For Gombrich, metaphor in the visual arts produces a unique cognitive effect:

It is precisely because our world is comparatively stabilized by language that a fresh metaphor can be felt to be so illuminating. We almost have the feeling it gave us a fresh insight into the structure of the world by piercing the veil of ordinary speech. It is this experience, so it seems, that underlies the illumination of which we hear in the literature on imprese. . . . The linear character of language makes it hard to hold in mind a description such as “the wife of a nephew of my father-in-law” and to make sure that it means the same as “the wife of my first wife’s cousin” but draw a diagram and the identity can be seen at a glance.[xvi]

Informed by metaphor, diagrammatic thinking trumps discursive language in its ability to furnish a single syncretic intuition. Such intuition, I shall argue in chapter 6, becomes the intellectual but also ethical engine of Warburg’s increasingly elliptical yet often diagrammatic form of writing in his last years, writing sublimated but not erased in Mnemosyne.
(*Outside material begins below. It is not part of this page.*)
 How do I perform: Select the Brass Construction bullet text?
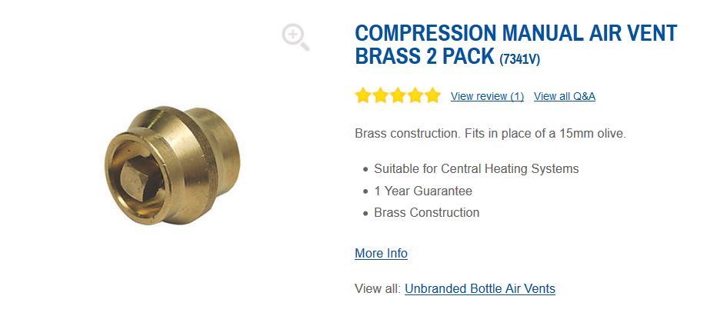pyautogui.click(x=426, y=212)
Aside from such affinities, though, Warburg’s use of and ideas about metaphor starkly diverge from what Gombrich describes here. Far less interested in the metaphors that painters and emblem-makers inscribe into their works and that, accordingly, can be deciphered through iconological readings, Warburg instead focuses on second-degree metaphors, or metaphors indicating the artist’s (and cosmographer’s) relation to antiquity, myth, nature, emotion, reason, and other such “forces,” and thus metaphors also describing his own critical task. Moreover, as we shall see, Warburg’s pathos-laden thoughts on metaphor differ crucially from the systematic, progressive theory of symbolic forms fashioned by Ernst Cassirer, his colleague and friend. This is why focusing on metaphor rather than on the symbol is the most promising, if admittedly circuitous, route to interpreting Warburg’s achievements, not only because such an approach attends to Warburg’s oblique directions, but also because the notion of translatio possesses temporal, spatial, and cognitive dimensions missing in most accounts of the symbol.[xvii] Metaphor, moreover, hews to the all-important principle of decorum, whereas the symbol, lacking an obvious rhetorical function, need not. In “Aims and Limits of Iconology,” Gombrich labels “the dominant consideration of the whole classical tradition, the notion of decorum.”[xviii] In this sense, Warburgian metaphor is rather conservative, notwithstanding its enormous intellectual ambitions.[xix] It is, pace Gombrich, Aristotelian, as it aims at a “method of visual definition”; yet it is also “mystical,” insofar as it makes idiosyncratic claims about the universal, eternal nature of things. Guided by the mediating “‘wie’ der metaphorischen Distanz,” Warburg dedicates his entire intellectual career to mapping new ways of linking words and images, a career that takes him from Botticelli’s paintings, to the kivas of northern New Mexico, to the quattrocento churches of Florence, to the astronomical almanacs of northern Europe, to the edge of sanity and back again, and finally to the pages of Giordano Bruno and a return journey to Italy.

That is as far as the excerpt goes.